* _Directions_: Once the line holding "Verzendkosten (252, 2534)" is found in the listing below, write it out and each later line exactly, up to and including the one holding "[combobox] (382, 71)".

* _Data extracts_:
····················

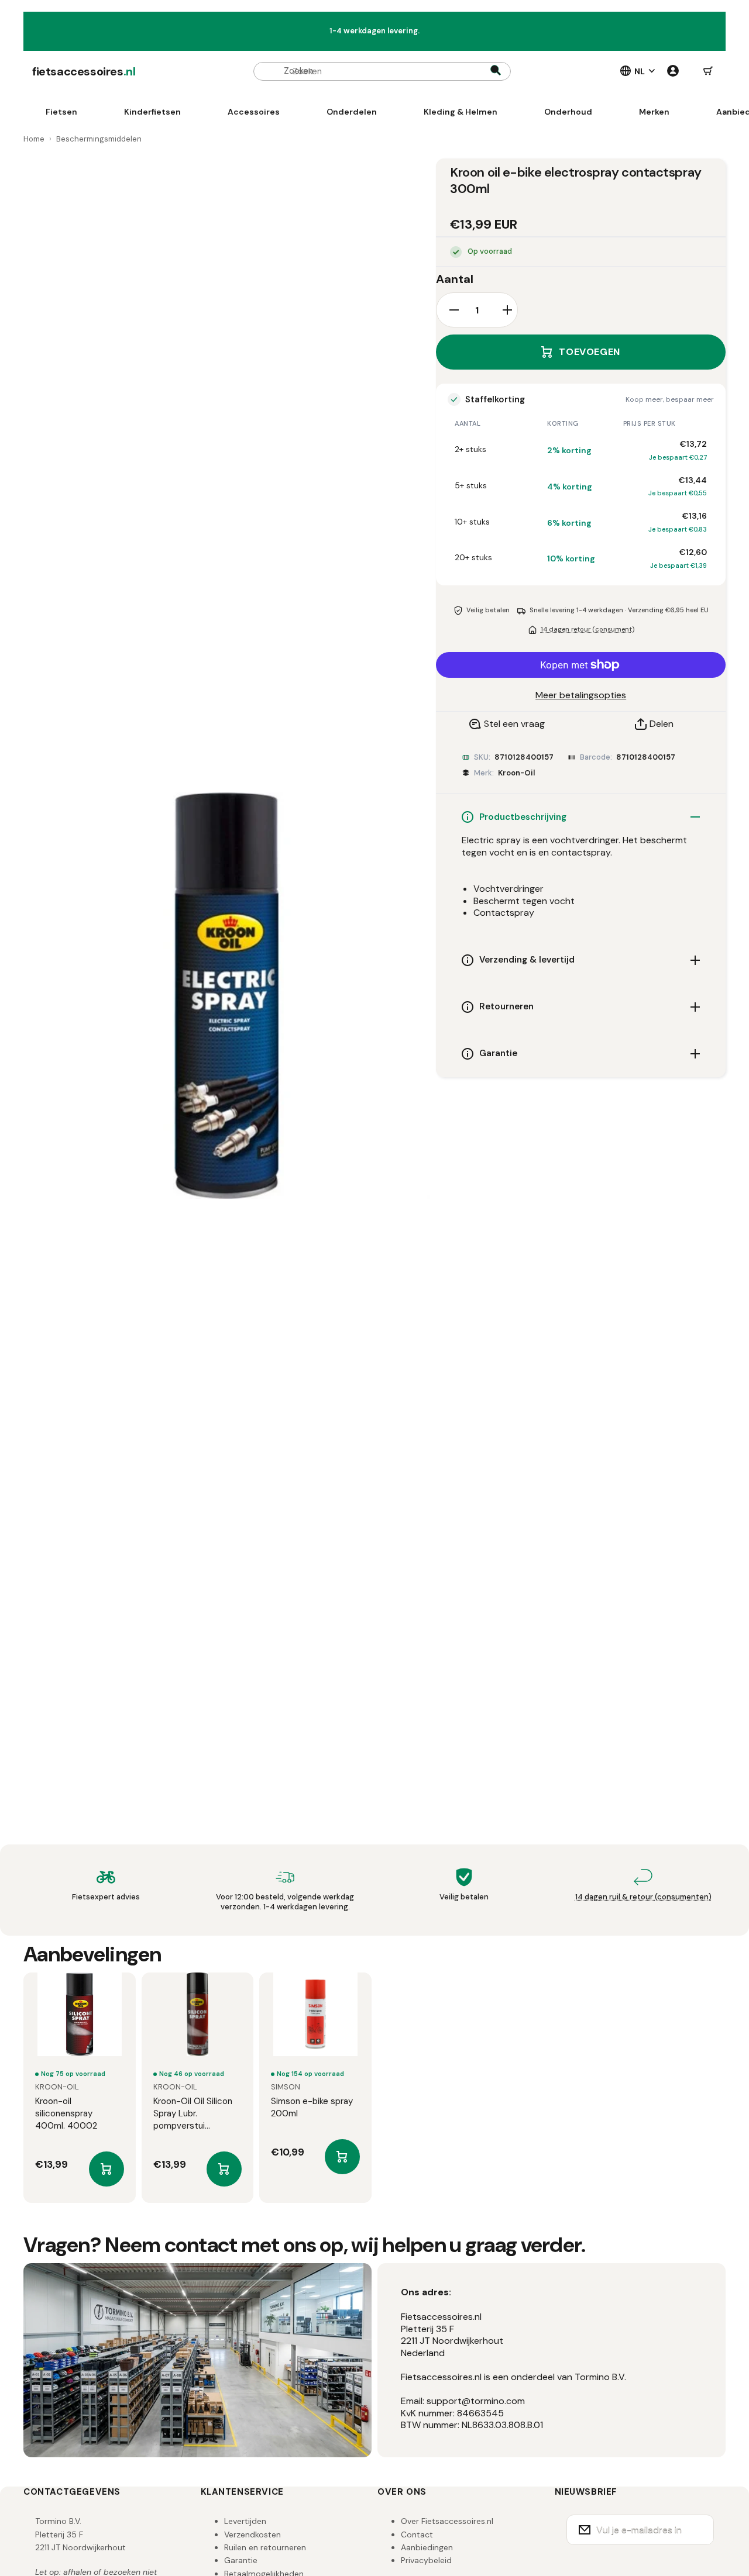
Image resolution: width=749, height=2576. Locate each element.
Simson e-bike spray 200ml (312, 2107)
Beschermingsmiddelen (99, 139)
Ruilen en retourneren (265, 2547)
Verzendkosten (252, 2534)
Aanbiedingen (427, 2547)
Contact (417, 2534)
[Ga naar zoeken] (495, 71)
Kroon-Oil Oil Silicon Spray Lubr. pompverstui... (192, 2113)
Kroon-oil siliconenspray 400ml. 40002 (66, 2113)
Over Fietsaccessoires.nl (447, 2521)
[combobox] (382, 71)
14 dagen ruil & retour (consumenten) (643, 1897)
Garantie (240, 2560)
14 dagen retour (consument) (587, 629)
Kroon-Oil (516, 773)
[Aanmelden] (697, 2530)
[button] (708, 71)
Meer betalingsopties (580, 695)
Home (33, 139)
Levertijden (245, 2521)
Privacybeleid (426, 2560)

····················

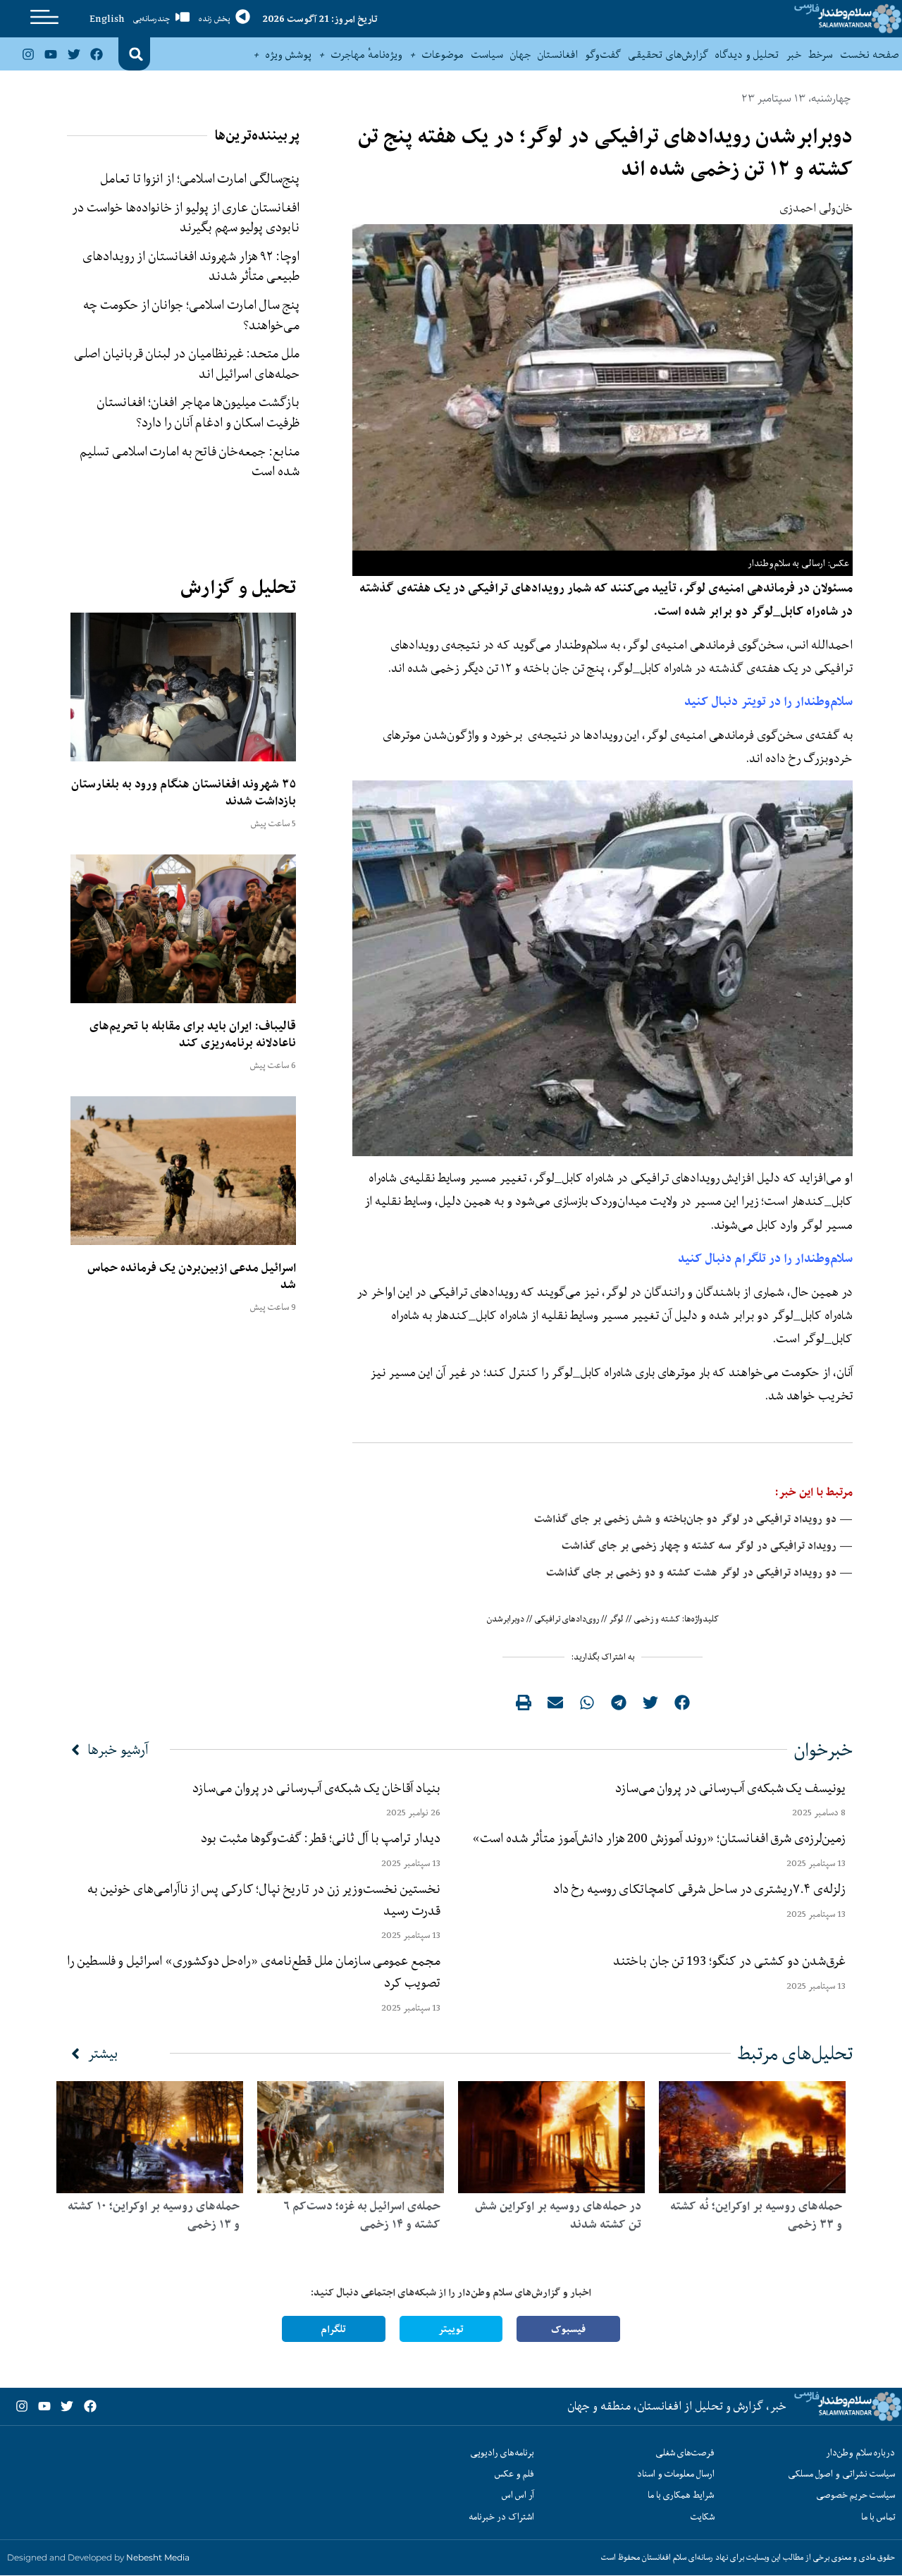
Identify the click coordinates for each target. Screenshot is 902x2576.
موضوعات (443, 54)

····················

* _Problem solution_:
Verzendkosten (252, 2534)
Aanbiedingen (427, 2547)
Contact (417, 2534)
[Ga naar zoeken] (495, 71)
Kroon-Oil Oil Silicon Spray Lubr. pompverstui... (192, 2113)
Kroon-oil siliconenspray 400ml. 40002 (66, 2113)
Over Fietsaccessoires.nl (447, 2521)
[combobox] (382, 71)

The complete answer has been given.